● **AVAILABLE DATA**:

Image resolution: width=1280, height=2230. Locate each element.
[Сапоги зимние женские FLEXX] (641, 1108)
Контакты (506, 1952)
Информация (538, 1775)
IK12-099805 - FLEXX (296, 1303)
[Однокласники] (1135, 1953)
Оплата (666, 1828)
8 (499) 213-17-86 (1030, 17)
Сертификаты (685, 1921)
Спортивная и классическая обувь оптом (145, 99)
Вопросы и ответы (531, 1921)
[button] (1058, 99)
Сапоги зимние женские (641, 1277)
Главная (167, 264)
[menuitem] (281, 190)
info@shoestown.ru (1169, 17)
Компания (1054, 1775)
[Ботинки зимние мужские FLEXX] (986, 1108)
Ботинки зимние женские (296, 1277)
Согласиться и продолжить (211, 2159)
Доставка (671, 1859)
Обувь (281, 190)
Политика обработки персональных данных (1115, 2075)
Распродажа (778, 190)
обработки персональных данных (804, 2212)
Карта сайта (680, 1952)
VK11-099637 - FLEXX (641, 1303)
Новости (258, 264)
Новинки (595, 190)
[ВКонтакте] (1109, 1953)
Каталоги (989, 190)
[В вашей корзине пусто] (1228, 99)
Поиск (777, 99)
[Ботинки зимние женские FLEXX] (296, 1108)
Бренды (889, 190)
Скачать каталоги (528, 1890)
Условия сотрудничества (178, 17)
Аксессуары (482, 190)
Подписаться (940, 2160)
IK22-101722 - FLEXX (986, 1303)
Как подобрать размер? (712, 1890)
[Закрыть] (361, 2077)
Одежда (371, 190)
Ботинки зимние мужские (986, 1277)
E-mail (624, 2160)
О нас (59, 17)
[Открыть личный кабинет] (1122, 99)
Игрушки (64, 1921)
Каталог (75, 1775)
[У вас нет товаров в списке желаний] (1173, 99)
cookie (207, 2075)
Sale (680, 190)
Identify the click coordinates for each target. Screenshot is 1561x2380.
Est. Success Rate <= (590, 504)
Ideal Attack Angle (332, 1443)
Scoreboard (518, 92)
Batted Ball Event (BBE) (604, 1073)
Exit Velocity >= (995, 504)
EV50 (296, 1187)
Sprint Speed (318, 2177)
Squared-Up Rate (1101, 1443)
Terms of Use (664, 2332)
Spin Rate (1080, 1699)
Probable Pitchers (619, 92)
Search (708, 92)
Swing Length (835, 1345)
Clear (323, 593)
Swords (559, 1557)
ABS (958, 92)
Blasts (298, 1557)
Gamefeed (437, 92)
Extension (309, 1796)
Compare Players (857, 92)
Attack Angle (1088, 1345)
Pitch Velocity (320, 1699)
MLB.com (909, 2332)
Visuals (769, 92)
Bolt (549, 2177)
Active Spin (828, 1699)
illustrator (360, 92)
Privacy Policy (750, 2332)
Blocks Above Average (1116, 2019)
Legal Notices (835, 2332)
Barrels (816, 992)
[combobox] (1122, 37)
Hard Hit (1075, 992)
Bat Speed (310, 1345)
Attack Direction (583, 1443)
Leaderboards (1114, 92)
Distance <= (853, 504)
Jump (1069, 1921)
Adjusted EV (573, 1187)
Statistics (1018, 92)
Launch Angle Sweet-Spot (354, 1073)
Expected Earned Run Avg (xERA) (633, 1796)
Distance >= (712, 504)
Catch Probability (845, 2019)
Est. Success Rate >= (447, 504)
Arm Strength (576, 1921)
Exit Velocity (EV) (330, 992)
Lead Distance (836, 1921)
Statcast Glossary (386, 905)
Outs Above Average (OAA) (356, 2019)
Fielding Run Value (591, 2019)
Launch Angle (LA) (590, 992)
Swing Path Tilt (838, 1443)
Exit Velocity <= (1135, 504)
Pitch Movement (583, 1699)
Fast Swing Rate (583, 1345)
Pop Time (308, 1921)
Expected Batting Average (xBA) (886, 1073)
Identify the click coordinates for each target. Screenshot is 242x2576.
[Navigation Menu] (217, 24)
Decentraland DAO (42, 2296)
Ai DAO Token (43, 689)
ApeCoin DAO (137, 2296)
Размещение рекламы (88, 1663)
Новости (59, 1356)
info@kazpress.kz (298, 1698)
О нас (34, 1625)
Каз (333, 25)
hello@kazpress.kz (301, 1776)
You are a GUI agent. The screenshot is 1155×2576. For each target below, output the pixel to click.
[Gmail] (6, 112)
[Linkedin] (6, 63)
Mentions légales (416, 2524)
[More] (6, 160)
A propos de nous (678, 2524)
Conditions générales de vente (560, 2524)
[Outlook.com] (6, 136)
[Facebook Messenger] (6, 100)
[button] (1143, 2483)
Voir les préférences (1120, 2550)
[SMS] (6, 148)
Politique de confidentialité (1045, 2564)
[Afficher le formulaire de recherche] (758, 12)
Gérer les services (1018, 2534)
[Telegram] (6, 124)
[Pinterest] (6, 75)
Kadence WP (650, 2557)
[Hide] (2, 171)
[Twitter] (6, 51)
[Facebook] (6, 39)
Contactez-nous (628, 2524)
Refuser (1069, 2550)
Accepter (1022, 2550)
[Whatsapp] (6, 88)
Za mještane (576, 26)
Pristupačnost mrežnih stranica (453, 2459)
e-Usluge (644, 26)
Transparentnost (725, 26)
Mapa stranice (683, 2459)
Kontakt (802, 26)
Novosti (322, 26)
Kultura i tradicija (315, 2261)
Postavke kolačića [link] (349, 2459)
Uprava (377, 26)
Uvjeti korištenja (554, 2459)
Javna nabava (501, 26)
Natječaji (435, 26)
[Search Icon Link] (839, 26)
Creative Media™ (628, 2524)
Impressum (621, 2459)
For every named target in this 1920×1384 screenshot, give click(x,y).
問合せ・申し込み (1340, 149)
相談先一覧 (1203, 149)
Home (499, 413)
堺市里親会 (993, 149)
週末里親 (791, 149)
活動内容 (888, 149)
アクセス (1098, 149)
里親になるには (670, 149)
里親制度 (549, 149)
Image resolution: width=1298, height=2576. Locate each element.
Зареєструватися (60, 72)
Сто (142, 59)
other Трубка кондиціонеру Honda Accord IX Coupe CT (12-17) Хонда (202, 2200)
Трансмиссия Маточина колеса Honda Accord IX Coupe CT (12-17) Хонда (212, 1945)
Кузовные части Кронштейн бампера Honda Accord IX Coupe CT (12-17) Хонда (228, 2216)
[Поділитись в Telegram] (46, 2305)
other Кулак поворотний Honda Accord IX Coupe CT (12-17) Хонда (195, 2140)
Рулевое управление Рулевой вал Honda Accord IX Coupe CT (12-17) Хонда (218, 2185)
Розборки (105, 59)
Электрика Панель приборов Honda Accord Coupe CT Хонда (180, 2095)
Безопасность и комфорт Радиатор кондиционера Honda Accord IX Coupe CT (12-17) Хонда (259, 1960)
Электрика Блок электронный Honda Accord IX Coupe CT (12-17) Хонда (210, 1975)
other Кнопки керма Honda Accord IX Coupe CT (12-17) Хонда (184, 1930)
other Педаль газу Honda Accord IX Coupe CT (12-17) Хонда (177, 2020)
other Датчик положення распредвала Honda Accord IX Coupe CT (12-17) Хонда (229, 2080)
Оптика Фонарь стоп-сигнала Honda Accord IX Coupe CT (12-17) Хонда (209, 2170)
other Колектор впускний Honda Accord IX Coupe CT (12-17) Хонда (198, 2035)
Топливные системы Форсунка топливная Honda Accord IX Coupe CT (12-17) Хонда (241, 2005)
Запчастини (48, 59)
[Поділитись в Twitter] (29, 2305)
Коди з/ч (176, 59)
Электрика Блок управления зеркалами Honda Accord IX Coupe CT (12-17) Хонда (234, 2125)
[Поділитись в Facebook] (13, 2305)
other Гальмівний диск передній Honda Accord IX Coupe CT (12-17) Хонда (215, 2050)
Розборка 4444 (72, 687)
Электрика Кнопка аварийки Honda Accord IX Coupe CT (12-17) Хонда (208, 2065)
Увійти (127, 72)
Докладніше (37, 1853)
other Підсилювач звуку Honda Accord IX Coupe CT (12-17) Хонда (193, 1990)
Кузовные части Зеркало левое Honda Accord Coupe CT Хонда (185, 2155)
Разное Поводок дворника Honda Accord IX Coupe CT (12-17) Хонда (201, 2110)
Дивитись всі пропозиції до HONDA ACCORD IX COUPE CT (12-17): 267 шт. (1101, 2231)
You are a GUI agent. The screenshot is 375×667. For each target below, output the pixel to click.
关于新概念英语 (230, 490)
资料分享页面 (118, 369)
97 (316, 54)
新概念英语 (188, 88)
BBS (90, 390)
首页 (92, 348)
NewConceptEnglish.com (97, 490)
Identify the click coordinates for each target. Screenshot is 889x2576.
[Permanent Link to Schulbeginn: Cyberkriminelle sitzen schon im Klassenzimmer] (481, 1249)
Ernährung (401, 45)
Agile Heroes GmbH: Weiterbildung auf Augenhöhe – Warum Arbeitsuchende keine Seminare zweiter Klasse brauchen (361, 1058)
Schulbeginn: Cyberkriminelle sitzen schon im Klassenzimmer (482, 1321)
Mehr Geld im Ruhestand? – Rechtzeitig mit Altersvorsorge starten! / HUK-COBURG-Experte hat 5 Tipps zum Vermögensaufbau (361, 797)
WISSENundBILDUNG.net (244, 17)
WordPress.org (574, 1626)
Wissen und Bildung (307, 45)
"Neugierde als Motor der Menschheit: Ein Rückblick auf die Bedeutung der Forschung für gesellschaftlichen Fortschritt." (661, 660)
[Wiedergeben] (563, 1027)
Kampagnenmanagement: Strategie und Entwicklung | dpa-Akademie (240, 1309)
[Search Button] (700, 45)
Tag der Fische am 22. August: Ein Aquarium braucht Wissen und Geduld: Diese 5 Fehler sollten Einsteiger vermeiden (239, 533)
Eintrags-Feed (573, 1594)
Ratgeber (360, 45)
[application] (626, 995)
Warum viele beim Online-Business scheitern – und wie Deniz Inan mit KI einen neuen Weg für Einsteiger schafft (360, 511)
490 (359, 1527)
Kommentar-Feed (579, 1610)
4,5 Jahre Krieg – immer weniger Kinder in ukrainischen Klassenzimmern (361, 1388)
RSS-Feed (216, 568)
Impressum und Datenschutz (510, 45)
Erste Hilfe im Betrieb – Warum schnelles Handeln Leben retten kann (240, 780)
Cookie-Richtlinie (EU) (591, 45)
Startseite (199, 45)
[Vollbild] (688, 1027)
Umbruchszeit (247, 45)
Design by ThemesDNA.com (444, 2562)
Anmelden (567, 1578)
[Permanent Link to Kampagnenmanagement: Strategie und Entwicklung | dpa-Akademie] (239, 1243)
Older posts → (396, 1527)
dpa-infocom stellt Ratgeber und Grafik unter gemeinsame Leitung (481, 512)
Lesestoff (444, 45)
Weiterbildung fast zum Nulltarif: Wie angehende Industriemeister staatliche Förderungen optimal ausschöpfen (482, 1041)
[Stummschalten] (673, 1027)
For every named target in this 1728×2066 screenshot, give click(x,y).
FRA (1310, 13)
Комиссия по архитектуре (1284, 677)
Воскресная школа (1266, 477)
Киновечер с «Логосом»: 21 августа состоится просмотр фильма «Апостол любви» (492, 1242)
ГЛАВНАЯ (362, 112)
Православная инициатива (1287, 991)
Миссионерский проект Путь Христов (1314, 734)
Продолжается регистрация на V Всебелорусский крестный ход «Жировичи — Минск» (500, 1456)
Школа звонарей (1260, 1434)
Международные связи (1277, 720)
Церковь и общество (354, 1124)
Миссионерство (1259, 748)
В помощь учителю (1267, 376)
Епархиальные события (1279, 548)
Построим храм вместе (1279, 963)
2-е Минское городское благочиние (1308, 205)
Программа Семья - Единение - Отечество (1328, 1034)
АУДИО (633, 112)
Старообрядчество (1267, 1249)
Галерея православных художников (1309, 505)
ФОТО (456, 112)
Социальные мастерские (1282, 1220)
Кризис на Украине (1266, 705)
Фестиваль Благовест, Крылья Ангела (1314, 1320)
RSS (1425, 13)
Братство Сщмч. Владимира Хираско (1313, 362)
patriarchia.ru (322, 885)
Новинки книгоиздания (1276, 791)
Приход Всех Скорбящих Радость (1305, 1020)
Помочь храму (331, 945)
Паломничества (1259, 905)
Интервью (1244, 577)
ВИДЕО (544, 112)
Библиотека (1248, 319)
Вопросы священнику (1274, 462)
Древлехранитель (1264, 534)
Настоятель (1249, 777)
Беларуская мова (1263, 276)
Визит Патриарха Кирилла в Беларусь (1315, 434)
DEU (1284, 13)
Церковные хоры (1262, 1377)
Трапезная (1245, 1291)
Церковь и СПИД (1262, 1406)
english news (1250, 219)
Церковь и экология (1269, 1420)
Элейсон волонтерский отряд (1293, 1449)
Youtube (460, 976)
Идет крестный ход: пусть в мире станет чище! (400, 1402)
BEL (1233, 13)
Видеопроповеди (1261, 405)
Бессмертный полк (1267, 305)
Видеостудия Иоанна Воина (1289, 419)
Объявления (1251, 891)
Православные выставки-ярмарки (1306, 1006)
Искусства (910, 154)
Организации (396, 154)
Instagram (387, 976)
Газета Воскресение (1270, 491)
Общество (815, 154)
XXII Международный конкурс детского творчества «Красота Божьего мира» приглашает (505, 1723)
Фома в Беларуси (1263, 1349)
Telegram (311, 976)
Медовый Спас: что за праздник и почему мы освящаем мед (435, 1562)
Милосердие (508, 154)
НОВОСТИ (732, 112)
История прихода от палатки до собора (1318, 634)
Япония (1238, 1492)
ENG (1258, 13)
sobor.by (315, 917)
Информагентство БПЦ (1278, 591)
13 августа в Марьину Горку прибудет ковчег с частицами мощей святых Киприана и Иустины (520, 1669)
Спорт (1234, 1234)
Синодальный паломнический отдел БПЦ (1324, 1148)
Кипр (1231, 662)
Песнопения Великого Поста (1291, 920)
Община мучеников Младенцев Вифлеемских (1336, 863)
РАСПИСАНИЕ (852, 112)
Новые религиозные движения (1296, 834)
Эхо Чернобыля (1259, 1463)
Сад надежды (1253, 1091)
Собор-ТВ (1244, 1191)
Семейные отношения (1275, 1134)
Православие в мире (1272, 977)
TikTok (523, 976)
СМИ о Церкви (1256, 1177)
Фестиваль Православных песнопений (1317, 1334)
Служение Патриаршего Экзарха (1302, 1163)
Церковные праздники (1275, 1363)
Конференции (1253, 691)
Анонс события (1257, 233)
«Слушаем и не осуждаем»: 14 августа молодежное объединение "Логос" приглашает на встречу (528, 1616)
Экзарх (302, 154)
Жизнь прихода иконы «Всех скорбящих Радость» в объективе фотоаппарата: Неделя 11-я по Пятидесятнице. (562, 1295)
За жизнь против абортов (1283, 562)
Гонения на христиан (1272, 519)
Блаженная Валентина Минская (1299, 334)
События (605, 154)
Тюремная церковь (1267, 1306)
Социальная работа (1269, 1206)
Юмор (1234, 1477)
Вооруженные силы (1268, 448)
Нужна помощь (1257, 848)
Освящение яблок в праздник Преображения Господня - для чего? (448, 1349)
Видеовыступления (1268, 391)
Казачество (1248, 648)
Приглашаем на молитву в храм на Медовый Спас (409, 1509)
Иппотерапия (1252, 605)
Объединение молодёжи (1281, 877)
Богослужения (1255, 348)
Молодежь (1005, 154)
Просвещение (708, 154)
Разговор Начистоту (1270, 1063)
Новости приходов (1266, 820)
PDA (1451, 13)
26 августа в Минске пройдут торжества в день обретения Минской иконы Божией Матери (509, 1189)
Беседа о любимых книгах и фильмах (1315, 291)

● **WHAT IS EXPECTED**: Reproduce, exactly and without additions, the run of lines from the start of the listing above to the line bearing "Clear (323, 593)", inclusive.

● **TASK RESULT**:
Image resolution: width=1280, height=2230. Locate each element.
[Сапоги зимние женские FLEXX] (641, 1108)
Контакты (506, 1952)
Информация (538, 1775)
IK12-099805 - FLEXX (296, 1303)
[Однокласники] (1135, 1953)
Оплата (666, 1828)
8 (499) 213-17-86 (1030, 17)
Сертификаты (685, 1921)
Спортивная и классическая обувь оптом (145, 99)
Вопросы и ответы (531, 1921)
[button] (1058, 99)
Сапоги зимние женские (641, 1277)
Главная (167, 264)
[menuitem] (281, 190)
info@shoestown.ru (1169, 17)
Компания (1054, 1775)
[Ботинки зимние мужские FLEXX] (986, 1108)
Ботинки зимние женские (296, 1277)
Согласиться и продолжить (211, 2159)
Доставка (671, 1859)
Обувь (281, 190)
Политика обработки персональных данных (1115, 2075)
Распродажа (778, 190)
обработки персональных данных (804, 2212)
Карта сайта (680, 1952)
VK11-099637 - FLEXX (641, 1303)
Новости (258, 264)
Новинки (595, 190)
[ВКонтакте] (1109, 1953)
Каталоги (989, 190)
[В вашей корзине пусто] (1228, 99)
Поиск (777, 99)
[Ботинки зимние женские FLEXX] (296, 1108)
Бренды (889, 190)
Скачать каталоги (528, 1890)
Условия сотрудничества (178, 17)
Аксессуары (482, 190)
Подписаться (940, 2160)
IK22-101722 - FLEXX (986, 1303)
Как подобрать размер? (712, 1890)
[Закрыть] (361, 2077)
Одежда (371, 190)
Ботинки зимние мужские (986, 1277)
E-mail (624, 2160)
О нас (59, 17)
[Открыть личный кабинет] (1122, 99)
Игрушки (64, 1921)
Каталог (75, 1775)
[У вас нет товаров в списке желаний] (1173, 99)
cookie (207, 2075)
Sale (680, 190)
Identify the click coordinates for each target. Screenshot is 1561x2380.
Est. Success Rate <= (590, 504)
Ideal Attack Angle (332, 1443)
Scoreboard (518, 92)
Batted Ball Event (BBE) (604, 1073)
Exit Velocity >= (995, 504)
EV50 (296, 1187)
Sprint Speed (318, 2177)
Squared-Up Rate (1101, 1443)
Terms of Use (664, 2332)
Spin Rate (1080, 1699)
Probable Pitchers (619, 92)
Search (708, 92)
Swing Length (835, 1345)
Clear (323, 593)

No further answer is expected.